Pixel coordinate grounding data:
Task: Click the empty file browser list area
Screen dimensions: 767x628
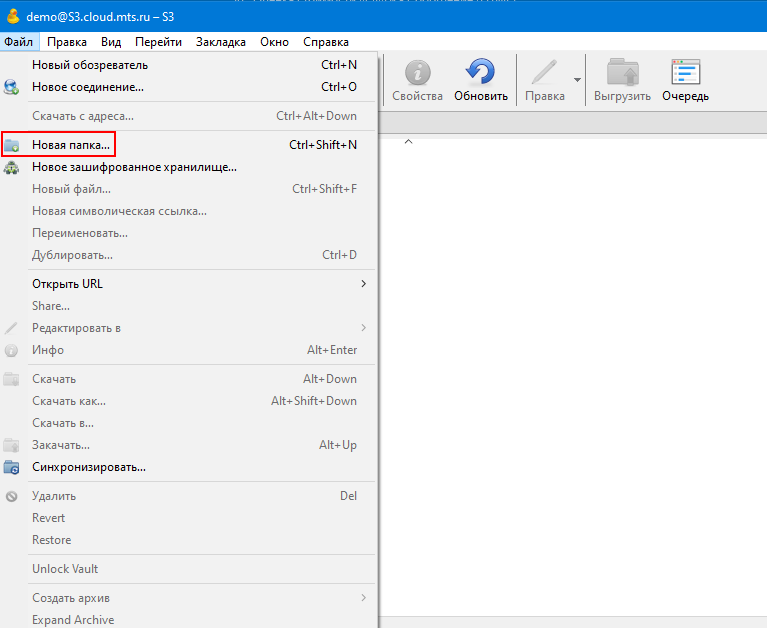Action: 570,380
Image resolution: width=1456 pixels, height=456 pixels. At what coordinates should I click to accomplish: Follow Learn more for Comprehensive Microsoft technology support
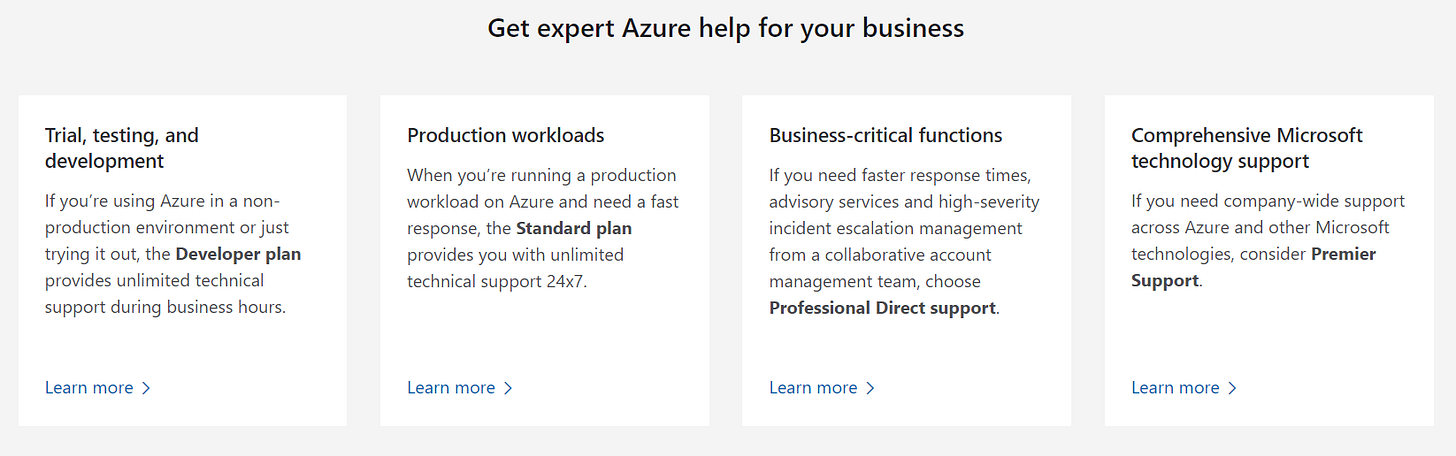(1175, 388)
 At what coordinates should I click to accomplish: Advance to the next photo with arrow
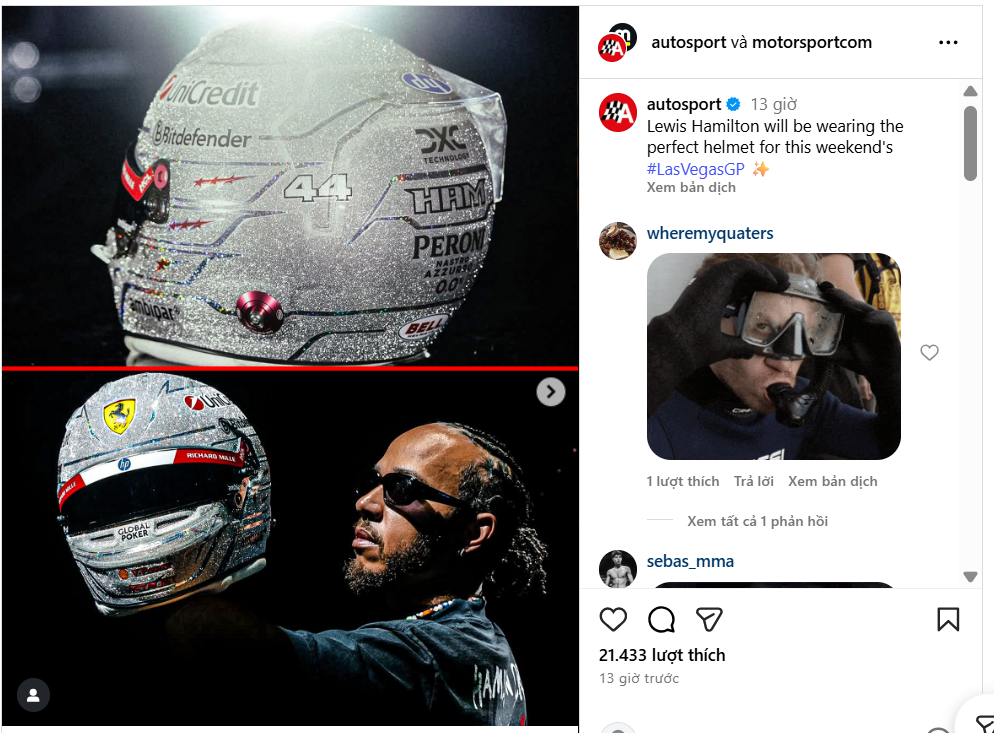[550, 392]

■ TASK STATEMENT:
From the line that contains "At what coordinates should I click to accomplish: Advance" through the last line of the entries, transcribe every line exactly, leaving out the pictures.

■ OUTPUT FOR THIS EXERCISE:
 At what coordinates should I click to accomplish: Advance to the next photo with arrow
[550, 392]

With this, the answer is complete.